To describe the prevalence of sternoclavicular (SC) joint involvement and the relationship between clinical and ultrasound (US) findings in patients with rheumatoid arthritis (RA).

Methods

One hundred three consecutive patients with RA and 103 age- and sex-matched healthy individuals were enrolled. Clinical evaluation and blinded US examinations of the SC joint were performed bilaterally in both groups. The presence of gray-scale synovitis, osteophytes, erosions, and intraarticular power Doppler (PD) was recorded. Interobserver agreement was calculated.

Results

A total of 412 SC joints were evaluated: 206 from patients with RA and 206 from healthy controls. In the RA group, 39 joints (19%) were found to be clinically involved (pain/swelling), in contrast to only 4 (1.9%) in the control group (P = 0.0001).
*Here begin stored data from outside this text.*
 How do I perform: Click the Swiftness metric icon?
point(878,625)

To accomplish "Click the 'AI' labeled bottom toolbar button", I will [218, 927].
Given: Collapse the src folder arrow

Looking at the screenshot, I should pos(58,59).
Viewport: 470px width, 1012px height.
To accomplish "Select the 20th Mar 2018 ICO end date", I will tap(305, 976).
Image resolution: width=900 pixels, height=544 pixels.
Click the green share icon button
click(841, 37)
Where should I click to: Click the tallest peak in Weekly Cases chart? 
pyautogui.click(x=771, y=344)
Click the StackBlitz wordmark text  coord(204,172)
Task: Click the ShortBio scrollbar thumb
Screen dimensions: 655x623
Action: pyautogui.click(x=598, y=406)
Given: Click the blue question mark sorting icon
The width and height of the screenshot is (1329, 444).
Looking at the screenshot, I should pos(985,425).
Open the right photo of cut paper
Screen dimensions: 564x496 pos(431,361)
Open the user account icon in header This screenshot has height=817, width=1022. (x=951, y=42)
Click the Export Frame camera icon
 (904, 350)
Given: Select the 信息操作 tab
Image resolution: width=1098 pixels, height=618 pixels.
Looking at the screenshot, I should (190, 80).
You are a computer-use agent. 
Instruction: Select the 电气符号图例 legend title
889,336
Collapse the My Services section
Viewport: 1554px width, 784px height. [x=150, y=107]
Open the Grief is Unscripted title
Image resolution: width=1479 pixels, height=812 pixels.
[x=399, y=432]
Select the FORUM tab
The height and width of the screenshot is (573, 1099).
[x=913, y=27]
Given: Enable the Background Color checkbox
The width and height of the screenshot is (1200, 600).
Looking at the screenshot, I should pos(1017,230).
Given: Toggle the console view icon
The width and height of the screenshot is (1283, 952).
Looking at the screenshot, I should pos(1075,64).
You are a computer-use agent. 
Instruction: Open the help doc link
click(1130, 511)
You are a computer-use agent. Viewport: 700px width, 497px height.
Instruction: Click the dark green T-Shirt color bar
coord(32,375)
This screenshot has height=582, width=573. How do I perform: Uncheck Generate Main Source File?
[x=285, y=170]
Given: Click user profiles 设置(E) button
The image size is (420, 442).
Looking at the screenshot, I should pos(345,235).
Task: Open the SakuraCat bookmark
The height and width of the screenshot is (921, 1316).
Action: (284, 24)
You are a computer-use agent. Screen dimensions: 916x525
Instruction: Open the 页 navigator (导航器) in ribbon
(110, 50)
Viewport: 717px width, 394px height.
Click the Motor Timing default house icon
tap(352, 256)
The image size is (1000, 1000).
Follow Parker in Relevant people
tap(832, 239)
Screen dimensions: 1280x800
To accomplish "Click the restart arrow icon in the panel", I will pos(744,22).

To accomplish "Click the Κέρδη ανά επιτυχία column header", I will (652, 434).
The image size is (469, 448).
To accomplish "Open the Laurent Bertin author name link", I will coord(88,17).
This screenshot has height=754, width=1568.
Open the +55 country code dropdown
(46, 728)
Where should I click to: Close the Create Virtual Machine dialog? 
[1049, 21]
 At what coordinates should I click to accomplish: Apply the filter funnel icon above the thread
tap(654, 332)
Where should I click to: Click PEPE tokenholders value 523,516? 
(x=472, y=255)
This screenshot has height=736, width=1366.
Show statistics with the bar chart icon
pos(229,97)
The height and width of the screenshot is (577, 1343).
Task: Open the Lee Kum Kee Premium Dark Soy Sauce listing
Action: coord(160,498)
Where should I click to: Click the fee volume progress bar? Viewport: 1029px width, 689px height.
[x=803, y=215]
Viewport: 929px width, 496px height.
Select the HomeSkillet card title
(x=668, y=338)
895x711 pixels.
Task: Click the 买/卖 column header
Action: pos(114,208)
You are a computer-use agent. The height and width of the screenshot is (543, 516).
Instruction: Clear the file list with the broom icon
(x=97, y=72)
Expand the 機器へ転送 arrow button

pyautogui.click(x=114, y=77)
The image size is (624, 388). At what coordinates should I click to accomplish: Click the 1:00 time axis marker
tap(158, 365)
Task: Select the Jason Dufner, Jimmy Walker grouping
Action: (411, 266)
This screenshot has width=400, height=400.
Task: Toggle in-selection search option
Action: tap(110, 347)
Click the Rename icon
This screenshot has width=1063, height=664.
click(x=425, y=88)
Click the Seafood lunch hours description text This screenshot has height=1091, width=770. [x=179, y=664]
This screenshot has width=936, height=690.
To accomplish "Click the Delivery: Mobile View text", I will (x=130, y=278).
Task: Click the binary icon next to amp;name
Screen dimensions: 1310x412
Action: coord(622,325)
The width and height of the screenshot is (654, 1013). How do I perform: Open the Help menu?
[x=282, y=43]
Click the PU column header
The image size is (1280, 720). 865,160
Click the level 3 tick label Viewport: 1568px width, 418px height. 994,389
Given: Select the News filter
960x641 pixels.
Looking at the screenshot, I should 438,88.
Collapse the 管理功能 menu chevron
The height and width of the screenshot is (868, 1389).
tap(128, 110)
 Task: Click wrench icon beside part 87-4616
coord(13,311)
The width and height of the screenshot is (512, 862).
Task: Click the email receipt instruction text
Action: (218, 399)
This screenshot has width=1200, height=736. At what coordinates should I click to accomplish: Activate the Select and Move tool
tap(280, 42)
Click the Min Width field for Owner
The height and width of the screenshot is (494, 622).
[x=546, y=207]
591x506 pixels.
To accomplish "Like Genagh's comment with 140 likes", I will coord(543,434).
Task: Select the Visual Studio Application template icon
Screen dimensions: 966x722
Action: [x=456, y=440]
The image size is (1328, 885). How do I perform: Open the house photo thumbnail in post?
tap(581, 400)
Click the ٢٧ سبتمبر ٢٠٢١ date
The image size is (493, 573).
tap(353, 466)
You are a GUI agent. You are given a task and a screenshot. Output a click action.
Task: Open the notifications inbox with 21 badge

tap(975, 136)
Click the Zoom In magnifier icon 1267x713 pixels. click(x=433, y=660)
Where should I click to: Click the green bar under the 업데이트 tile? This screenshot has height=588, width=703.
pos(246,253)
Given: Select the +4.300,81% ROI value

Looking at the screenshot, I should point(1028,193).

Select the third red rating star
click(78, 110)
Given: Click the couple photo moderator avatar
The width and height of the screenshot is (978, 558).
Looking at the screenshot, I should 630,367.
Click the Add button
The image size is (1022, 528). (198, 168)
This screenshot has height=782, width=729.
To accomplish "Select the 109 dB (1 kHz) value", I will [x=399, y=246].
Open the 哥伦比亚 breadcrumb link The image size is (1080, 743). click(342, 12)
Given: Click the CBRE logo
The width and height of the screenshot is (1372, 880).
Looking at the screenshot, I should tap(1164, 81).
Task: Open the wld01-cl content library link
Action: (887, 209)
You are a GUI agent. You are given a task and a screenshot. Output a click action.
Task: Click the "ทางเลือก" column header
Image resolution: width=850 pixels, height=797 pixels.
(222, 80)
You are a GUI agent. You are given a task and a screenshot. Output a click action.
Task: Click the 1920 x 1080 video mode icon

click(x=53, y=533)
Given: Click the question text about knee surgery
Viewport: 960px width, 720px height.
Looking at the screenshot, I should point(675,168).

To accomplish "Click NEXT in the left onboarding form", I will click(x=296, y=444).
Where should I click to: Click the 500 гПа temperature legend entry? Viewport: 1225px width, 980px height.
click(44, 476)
In the RA group, US abnormalities were recorded in 89 SC joints (43%) compared with 36 (17%) in the healthy control group (P = 0.0001), comprising osteophytes in 59 (29%) versus 25 (12%; P = 0.0001), synovitis in 31 (15%) versus 5 (2%; P = 0.0001), erosions in 23 (11%) versus none (P = 0.0001), and intraarticular PD in 5 (2%) versus none (P = 0.03). Furthermore, a correlation between the presence of US synovitis (P < 0.001) and intraarticular PD (P < 0.0001) with a higher Disease Activity Score in 28 joints (DAS28) was found.

Conclusion

In patients with RA, US detected a higher number of involved SC joints than with clinical assessment. Our results indicate that both gray-scale and PD US findings were more prevalent in patients with RA than in healthy controls. US synovitis and synovial hyperperfusion correlated with the DAS28, suggesting that SC joints actively participate in the systemic inflammatory process of RA.